Словом, речам и празднествам не было конца. Все эти речи ударили афинянам в голову, как неразбавленное вино. Вне себя от восторга они дали согласие вступить в антимакедонскую коалицию и сами объявили войну Филиппу. На них снова двинулись македонцы. Они были уже возле Платоновой академии. Афиняне воображали, конечно, что сейчас же к ним придут на помощь союзники — родосцы и Аттал, которых они только что носили на руках. Увы! Рассчитали они без хозяина. Родосцы преспокойно уплыли домой, Аттал же сидел на Эгине, соседнем островке, но не трогался с места. Афиняне были в ужасе. Они слали гонцов к Атталу, к родосцам, к этолянам, даже на Крит и в Египет. Напрасно. Никто не откликался на их отчаянные призывы (Polyb. XVI, 25–28; Liv. XXXI, 15–16; Paus. I, 36, 5).
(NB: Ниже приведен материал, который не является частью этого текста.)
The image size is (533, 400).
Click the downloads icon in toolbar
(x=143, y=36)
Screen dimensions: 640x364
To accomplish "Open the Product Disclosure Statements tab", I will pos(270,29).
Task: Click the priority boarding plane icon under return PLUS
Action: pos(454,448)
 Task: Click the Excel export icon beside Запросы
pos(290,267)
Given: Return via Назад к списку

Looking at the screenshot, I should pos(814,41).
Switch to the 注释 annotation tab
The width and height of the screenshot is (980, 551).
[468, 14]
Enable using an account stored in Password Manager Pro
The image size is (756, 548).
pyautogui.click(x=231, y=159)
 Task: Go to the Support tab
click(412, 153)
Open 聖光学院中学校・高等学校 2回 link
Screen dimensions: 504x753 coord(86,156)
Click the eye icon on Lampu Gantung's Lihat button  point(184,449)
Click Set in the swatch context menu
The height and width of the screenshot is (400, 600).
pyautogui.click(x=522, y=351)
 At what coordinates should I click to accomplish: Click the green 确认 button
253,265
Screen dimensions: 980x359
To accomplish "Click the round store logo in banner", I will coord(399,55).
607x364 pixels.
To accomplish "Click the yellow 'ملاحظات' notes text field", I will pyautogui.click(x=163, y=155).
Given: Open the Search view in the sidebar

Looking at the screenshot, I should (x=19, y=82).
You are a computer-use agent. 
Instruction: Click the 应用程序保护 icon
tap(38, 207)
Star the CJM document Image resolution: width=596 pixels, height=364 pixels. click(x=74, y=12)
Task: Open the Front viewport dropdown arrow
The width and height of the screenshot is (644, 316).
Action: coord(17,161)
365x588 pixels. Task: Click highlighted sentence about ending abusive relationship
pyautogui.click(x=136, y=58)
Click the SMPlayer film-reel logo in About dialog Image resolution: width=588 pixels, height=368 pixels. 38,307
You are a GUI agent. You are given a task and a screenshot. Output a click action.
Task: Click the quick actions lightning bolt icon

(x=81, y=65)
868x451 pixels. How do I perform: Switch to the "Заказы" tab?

Филипп видел робость союзников. Он решил, что час его настал. Наконец-то судьба дала ему осуществить свою мечту. Он стремительно двинулся к Геллеспонту, к вожделенным проливам. Теперь не было силы, которая могла бы его остановить. Сейчас он должен был стать хозяином морей. Геллеспонт — узкий пролив, который отделяет Европу от Азии. По берегам его располагалось множество эллинских городов. Большинство из них номинально считалось вассалами Египта. На них-то и напал македонский царь. Один за другим с необычайной быстротой он захватил Маронею, Энос, Херсонес, Каллиполь и другие более мелкие города (Liv. XXXI, 16, 4–6). Есть в Геллеспонте место, где оба берега так близко подходят друг к другу, что образуют как бы узкие ворота. Именно в этом месте Ксеркс некогда перекинул мост из Азии в Европу и, по выражению Эсхила, перепряг море Геллы. На европейском берегу стоял город Сестос, на азиатском — Абидос. Расстояние между ними было не более двух стадий (ок. 370 м), но течение в проливе стремительное (XVI, 29, 9). Красивая легенда рассказывала о юных любовниках — абидосском юноше Леандре и девушке Геро из Сестоса. Они полюбили друг друга, но их разделяло море. И вот каждую ночь Геро зажигала маяк на башне, и каждую ночь Леандр отважно переплывал море. Но в одну бурную ночь ветер задул факел, и Леандр утонул.